(Part of a data file)
..........
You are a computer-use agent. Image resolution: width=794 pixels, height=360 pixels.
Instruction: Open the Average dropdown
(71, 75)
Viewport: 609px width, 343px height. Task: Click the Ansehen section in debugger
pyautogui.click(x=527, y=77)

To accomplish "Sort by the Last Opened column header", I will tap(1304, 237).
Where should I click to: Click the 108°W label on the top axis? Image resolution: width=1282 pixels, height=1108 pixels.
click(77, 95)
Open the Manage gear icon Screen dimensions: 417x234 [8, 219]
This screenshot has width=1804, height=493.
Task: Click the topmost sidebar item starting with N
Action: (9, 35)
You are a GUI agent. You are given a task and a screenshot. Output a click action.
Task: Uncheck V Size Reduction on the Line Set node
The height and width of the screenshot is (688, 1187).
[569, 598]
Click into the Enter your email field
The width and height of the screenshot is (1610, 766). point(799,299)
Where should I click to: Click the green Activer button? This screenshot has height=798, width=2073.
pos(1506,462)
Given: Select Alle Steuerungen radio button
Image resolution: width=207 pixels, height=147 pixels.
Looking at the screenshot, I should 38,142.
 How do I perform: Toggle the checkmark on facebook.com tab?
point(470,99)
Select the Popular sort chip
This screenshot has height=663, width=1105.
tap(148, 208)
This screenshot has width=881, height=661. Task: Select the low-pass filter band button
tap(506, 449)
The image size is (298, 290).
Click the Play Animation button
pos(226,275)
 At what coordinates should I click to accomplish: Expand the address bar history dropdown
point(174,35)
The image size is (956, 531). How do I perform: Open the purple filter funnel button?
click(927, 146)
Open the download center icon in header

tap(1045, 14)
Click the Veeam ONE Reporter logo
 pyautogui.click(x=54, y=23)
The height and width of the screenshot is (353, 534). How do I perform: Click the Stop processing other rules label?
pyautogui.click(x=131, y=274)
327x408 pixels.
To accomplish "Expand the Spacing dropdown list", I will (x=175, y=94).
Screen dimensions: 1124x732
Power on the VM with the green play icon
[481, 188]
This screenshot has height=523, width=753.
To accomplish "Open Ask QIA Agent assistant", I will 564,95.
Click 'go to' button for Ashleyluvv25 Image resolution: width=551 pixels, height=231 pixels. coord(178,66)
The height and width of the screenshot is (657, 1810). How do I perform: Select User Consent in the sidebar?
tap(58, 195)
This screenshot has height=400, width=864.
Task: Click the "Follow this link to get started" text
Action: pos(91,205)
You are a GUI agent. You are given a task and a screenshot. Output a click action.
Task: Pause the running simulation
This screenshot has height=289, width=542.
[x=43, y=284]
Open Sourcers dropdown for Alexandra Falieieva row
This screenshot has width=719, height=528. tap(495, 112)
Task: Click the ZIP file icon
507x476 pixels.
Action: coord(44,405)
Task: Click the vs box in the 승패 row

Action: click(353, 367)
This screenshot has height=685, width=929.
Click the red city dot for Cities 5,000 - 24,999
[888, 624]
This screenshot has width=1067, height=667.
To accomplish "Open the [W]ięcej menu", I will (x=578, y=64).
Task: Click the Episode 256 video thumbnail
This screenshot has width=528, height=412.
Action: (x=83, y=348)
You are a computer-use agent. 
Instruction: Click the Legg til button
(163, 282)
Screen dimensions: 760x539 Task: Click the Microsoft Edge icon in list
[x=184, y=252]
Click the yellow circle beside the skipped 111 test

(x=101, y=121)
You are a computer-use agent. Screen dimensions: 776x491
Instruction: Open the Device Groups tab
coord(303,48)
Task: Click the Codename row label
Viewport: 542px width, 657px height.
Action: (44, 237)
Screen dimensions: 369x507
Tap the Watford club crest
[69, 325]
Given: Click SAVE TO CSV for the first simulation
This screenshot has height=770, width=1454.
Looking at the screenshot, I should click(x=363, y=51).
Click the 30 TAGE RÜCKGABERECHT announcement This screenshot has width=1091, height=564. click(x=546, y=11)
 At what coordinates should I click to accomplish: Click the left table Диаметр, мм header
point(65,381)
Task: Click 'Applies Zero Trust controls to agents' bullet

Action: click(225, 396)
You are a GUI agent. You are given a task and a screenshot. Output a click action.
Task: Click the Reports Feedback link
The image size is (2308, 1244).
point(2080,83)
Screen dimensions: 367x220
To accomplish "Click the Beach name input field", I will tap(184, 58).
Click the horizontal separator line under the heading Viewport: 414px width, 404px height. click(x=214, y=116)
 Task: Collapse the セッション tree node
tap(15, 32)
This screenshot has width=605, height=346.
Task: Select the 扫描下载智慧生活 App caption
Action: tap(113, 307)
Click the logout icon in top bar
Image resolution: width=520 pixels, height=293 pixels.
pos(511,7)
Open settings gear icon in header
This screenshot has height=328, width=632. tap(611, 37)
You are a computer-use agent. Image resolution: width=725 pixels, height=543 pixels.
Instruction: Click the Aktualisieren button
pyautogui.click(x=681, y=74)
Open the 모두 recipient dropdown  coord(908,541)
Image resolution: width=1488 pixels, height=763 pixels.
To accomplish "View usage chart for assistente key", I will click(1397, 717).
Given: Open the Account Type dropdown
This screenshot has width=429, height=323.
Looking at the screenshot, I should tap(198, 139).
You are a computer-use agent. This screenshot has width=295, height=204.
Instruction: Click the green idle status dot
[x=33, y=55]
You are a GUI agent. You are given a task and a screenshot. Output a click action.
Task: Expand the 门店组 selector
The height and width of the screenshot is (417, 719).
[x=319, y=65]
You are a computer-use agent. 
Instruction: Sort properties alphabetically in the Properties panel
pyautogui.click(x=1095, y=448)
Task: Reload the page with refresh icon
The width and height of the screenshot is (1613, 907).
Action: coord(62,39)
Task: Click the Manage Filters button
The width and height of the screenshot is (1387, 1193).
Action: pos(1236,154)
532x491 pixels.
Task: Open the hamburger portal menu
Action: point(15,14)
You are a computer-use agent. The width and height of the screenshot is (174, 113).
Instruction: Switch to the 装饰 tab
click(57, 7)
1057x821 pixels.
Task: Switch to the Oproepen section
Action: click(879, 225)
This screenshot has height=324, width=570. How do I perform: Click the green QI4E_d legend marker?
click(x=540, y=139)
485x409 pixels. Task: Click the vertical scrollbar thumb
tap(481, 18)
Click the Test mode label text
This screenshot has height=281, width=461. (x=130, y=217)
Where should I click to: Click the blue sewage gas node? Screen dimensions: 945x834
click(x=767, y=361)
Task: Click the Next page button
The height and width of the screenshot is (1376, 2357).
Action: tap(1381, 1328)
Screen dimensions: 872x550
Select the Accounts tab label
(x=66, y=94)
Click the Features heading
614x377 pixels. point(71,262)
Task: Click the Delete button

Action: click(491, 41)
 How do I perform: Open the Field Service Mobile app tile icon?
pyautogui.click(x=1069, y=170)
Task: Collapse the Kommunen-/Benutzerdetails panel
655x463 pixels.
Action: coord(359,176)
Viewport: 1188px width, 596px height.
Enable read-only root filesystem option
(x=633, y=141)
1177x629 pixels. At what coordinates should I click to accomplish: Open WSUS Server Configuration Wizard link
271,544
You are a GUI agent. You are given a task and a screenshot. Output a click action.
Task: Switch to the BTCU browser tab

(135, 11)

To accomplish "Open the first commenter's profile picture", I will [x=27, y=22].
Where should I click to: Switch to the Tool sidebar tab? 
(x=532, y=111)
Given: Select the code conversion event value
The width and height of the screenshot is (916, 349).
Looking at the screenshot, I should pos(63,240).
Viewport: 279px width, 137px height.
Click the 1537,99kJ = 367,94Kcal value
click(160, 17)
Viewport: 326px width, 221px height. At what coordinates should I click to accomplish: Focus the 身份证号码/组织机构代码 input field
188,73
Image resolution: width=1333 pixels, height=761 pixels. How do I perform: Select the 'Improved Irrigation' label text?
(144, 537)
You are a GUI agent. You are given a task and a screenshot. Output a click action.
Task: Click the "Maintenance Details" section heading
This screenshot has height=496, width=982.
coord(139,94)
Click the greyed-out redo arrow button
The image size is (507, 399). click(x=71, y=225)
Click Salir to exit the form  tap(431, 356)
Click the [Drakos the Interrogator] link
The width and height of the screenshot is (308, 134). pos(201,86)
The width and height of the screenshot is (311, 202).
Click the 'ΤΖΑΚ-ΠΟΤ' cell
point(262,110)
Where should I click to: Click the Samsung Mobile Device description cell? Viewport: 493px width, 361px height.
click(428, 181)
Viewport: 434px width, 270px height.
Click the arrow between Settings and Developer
..........
Please repeat, exactly, the part of the records that opens with the line containing "will tap(1304, 237)." and closes with the line containing "tap(506, 449)", including both of those lines.

To accomplish "Sort by the Last Opened column header", I will tap(1304, 237).
Where should I click to: Click the 108°W label on the top axis? Image resolution: width=1282 pixels, height=1108 pixels.
click(77, 95)
Open the Manage gear icon Screen dimensions: 417x234 [8, 219]
This screenshot has width=1804, height=493.
Task: Click the topmost sidebar item starting with N
Action: (9, 35)
You are a GUI agent. You are given a task and a screenshot. Output a click action.
Task: Uncheck V Size Reduction on the Line Set node
The height and width of the screenshot is (688, 1187).
[569, 598]
Click into the Enter your email field
The width and height of the screenshot is (1610, 766). point(799,299)
Where should I click to: Click the green Activer button? This screenshot has height=798, width=2073.
pos(1506,462)
Given: Select Alle Steuerungen radio button
Image resolution: width=207 pixels, height=147 pixels.
Looking at the screenshot, I should 38,142.
 How do I perform: Toggle the checkmark on facebook.com tab?
point(470,99)
Select the Popular sort chip
This screenshot has height=663, width=1105.
tap(148, 208)
This screenshot has width=881, height=661. Task: Select the low-pass filter band button
tap(506, 449)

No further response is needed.